Hard lockups on 5.4ish kernels
wildstar84
Status: Interested
Joined: 31 May 2017
Posts: 39
Location: Texas
Reply Quote
I've tried 2 of the 5.4 kenels (linux-image-5.4.0-5.1-liquorix-amd64_5.4-3.1 and then, after waiting a cpl. weeks hoping pbm resolved: linux-image-5.4.0-8.2-liquorix-amd64_5.4-9.1) Within 24 hours my machine has suddenly locked up hard (requiring power-cycle): twice upon entering suspend-2-ram, once coming up locked up (with full screen displayed, no mouse/keyboard) on resume from s2ram, and once just randomly (mouse/keyboard/video activity) freezing up. No issues with any prev. kernels (up thru linux-image-5.3.0-16.3-liquorix-amd64_5.3-14.1 - that I'm back to using now). No errors in logs that I can find.

:: Code ::
inxi -F:
$>inxi -F
System:
  Host: wildstar Kernel: 5.3.0-16.3-liquorix-amd64 x86_64 bits: 64
  Desktop: AfterStep 2.2.12
  Distro: antiX-16.2_x64-base Berta Cáceres 15 June 2017
Machine:
  Type: Laptop System: Hewlett-Packard product: HP EliteBook 8440p v: N/A
  serial: <root required>
  Mobo: Hewlett-Packard model: 172A v: KBC Version 30.31
  serial: <root required> BIOS: Hewlett-Packard v: 68CCU Ver. F.11
  date: 11/25/2010
Battery:
  ID-1: BAT0 charge: 51.7 Wh condition: 54.0/54.0 Wh (100%)
CPU:
  Topology: Dual Core model: Intel Core i5 M 520 bits: 64 type: MT MCP
  L2 cache: 3072 KiB
  Speed: 1222 MHz min/max: 1199/2400 MHz Core speeds (MHz): 1: 1617 2: 1914
  3: 1440 4: 1443
Graphics:
  Device-1: Intel Core Processor Integrated Graphics driver: i915 v: kernel
  Display: x11 server: X.Org 1.20.6 driver: intel resolution: 1920x1080~60Hz
  OpenGL: renderer: Mesa DRI Intel Ironlake Mobile v: 2.1 Mesa 19.2.6
Audio:
  Device-1: Intel 5 Series/3400 Series High Definition Audio
  driver: snd_hda_intel
  Sound Server: ALSA v: k5.3.0-16.3-liquorix-amd64
Network:
  Device-1: Intel 82577LM Gigabit Network driver: e1000e
  IF: eth0 state: up speed: 100 Mbps duplex: full mac: b4:99:ba:e2:cb:7c
  Device-2: Intel Centrino Advanced-N 6200 driver: N/A
Drives:
  Local Storage: total: 931.51 GiB used: 163.01 GiB (17.5%)
  ID-1: /dev/sda vendor: HGST (Hitachi) model: HTS721010A9E630
  size: 931.51 GiB
Partition:
  ID-1: / size: 31.25 GiB used: 13.18 GiB (42.2%) fs: ext4 dev: /dev/sda2
  ID-2: /home size: 842.06 GiB used: 138.94 GiB (16.5%) fs: ext4
  dev: /dev/sda7
  ID-3: /var size: 31.25 GiB used: 10.89 GiB (34.9%) fs: ext4 dev: /dev/sda5
  ID-4: swap-1 size: 9.00 GiB used: 0 KiB (0.0%) fs: swap dev: /dev/sda6
Sensors:
  System Temperatures: cpu: 47.0 C mobo: N/A
  Fan Speeds (RPM): N/A
Info:
  Processes: 144 Uptime: 20h 50m Memory: 7.57 GiB used: 1.27 GiB (16.8%)
  Shell: bash inxi: 3.0.36


Anyone else experienced this?
Back to top
techAdmin
Status: Site Admin
Joined: 26 Sep 2003
Posts: 3951
Location: East Coast, West Coast? I know it's one of them.
Reply Quote
While very unlikely to be the cause, do a RAM extended test on the laptop, run a few iterations of memtest on it. That's often a boot option in many distros. If not, you can get a live cd of it or a live usb flash image.

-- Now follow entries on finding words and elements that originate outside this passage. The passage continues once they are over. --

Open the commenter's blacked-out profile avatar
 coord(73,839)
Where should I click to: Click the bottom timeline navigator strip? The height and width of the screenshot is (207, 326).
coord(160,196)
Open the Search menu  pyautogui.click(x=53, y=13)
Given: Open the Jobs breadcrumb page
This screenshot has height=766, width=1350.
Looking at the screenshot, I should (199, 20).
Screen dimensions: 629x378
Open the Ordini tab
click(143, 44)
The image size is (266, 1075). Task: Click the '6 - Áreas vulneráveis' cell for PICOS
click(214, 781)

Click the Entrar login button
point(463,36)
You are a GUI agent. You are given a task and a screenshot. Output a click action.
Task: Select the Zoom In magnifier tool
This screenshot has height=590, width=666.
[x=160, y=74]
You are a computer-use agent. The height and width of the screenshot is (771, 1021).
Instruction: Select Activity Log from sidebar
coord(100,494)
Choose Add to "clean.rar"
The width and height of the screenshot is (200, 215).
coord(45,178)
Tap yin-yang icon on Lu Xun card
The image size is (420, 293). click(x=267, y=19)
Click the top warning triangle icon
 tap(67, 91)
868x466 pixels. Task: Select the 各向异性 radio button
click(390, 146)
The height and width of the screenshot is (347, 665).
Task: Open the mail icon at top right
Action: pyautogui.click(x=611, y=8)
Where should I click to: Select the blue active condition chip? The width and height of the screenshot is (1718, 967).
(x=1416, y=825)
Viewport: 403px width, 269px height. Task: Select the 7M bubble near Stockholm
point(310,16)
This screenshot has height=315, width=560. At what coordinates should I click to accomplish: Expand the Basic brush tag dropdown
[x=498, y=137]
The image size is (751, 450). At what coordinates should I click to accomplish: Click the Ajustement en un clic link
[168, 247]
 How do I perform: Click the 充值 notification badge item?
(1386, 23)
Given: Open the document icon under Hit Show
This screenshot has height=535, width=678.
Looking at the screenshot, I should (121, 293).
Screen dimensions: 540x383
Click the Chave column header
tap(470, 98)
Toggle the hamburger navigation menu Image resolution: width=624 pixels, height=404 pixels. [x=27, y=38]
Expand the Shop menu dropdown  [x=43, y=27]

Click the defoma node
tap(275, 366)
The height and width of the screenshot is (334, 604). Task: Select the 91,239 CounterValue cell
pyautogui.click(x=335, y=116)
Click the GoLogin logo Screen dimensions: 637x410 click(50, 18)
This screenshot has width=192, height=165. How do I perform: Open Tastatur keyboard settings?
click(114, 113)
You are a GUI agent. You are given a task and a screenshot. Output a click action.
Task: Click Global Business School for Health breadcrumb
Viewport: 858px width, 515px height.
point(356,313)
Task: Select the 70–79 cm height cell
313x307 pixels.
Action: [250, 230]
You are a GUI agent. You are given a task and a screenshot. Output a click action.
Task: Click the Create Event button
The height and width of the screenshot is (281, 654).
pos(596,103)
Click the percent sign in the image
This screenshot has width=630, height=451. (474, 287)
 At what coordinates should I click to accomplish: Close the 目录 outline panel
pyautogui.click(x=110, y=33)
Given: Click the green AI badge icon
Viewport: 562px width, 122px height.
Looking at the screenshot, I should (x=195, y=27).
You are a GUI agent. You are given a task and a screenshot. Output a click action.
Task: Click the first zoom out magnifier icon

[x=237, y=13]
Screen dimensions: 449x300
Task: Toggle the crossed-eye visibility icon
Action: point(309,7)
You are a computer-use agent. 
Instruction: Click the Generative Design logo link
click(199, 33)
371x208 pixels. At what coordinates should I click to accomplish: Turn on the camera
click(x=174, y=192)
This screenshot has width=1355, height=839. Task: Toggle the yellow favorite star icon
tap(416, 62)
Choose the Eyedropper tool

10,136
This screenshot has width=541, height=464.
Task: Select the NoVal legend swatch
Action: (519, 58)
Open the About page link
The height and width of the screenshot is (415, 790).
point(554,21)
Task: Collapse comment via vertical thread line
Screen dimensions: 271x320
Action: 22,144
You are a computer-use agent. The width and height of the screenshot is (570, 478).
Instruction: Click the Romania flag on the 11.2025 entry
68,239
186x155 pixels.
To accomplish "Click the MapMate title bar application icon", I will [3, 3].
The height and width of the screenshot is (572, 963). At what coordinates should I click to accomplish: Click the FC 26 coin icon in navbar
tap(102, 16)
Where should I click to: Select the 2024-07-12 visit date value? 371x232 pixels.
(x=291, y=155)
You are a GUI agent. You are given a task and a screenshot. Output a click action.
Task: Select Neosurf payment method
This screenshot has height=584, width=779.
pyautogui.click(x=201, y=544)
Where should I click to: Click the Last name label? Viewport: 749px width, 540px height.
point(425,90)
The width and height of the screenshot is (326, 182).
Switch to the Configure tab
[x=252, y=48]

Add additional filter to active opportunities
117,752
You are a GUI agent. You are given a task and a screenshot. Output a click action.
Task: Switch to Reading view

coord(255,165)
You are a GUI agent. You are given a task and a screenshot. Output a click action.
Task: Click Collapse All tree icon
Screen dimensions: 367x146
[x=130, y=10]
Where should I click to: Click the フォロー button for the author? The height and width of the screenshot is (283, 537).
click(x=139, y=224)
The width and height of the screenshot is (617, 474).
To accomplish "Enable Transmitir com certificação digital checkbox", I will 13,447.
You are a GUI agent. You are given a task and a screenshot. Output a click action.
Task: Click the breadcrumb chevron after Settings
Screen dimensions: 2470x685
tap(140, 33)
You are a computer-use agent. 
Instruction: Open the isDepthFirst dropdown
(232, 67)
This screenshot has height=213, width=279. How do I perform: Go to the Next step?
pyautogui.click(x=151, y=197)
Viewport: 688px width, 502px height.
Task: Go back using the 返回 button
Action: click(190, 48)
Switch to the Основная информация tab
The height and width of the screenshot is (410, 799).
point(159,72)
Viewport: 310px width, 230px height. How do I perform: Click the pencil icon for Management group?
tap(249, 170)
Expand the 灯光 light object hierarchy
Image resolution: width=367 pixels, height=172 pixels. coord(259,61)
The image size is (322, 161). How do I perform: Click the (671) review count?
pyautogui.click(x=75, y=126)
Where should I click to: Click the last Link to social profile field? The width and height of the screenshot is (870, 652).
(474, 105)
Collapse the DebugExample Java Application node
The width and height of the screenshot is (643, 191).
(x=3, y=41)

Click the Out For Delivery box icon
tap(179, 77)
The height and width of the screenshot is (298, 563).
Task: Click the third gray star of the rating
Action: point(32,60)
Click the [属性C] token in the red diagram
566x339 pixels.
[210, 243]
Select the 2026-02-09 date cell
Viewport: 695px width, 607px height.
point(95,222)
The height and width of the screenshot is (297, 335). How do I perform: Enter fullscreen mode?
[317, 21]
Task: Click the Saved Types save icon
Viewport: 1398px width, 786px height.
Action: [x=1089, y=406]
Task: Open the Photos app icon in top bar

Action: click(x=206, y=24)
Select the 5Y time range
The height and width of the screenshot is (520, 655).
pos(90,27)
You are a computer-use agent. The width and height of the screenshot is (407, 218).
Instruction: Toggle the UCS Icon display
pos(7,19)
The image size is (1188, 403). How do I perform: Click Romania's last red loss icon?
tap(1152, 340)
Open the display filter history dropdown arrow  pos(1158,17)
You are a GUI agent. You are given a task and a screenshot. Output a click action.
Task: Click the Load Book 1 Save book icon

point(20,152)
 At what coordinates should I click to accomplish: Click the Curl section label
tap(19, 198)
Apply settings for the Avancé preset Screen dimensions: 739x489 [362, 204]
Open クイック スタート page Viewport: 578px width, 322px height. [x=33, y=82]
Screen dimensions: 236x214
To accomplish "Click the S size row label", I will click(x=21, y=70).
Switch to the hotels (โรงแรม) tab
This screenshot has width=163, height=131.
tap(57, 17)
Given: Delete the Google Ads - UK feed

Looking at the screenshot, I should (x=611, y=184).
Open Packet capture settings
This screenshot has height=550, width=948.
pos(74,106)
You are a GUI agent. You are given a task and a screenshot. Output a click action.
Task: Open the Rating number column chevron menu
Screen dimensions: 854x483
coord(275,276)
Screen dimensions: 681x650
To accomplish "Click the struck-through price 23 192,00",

You would want to exclude corrupted ram before anything else. When you suspend to ram, everything is held in ram, so if it's got a glitch, that would of course expose it.

Try also suspend to disk just to see, though that requires as much or more swap space than your consumed ram, which I see yours already has, so you are set. If suspend to disk works but ram crashes, it could well be corrupted ram.

Check to see what brand your ram is with inxi -mxxx as sudo or root, if it's hynix, that's a bad sign, that's not very good ram, and might be the issue.

All of these are just to exclude hardware causes, and are worth checking out, since if you have a bad ram stick, nothing anyone does will make it better.

Note that suspend to disk I believe will also write a lot at once to ram as it wakes up, but it's not stored there, to be corrupted if something is failing in the ram itself.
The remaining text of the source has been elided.